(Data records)
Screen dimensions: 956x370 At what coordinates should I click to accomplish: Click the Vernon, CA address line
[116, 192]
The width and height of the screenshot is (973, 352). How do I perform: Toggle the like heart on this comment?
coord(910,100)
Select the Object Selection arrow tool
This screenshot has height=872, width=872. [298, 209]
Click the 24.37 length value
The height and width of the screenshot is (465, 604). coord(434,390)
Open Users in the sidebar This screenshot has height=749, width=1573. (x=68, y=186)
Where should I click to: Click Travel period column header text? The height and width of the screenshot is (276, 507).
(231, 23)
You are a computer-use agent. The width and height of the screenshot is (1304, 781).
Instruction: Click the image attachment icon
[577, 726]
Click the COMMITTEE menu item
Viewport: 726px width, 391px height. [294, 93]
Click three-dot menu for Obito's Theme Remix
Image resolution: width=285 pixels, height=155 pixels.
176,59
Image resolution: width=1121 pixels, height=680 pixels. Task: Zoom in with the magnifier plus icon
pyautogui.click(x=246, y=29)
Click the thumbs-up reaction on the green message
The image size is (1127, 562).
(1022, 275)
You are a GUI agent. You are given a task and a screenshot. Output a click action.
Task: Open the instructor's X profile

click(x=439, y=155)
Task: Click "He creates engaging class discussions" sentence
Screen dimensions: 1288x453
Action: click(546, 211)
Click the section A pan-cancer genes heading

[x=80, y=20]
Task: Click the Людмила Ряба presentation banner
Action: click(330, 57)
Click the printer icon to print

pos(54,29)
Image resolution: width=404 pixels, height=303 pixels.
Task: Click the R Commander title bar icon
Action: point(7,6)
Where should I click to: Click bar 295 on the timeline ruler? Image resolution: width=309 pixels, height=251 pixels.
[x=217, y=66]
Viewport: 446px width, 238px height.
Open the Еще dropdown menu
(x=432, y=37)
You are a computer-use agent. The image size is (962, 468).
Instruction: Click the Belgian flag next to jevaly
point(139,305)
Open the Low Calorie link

* [Exercise instructions] Repeat, without changes, every line from the one that contains "You are a GUI" through the final line of the data.

* [Answer area]
You are a GUI agent. You are given a task and a screenshot. Output a click action.
Task: Open the instructor's X profile

click(x=439, y=155)
Task: Click "He creates engaging class discussions" sentence
Screen dimensions: 1288x453
Action: click(546, 211)
Click the section A pan-cancer genes heading

[x=80, y=20]
Task: Click the Людмила Ряба presentation banner
Action: click(330, 57)
Click the printer icon to print

pos(54,29)
Image resolution: width=404 pixels, height=303 pixels.
Task: Click the R Commander title bar icon
Action: point(7,6)
Where should I click to: Click bar 295 on the timeline ruler? Image resolution: width=309 pixels, height=251 pixels.
[x=217, y=66]
Viewport: 446px width, 238px height.
Open the Еще dropdown menu
(x=432, y=37)
You are a computer-use agent. The image size is (962, 468).
Instruction: Click the Belgian flag next to jevaly
point(139,305)
Open the Low Calorie link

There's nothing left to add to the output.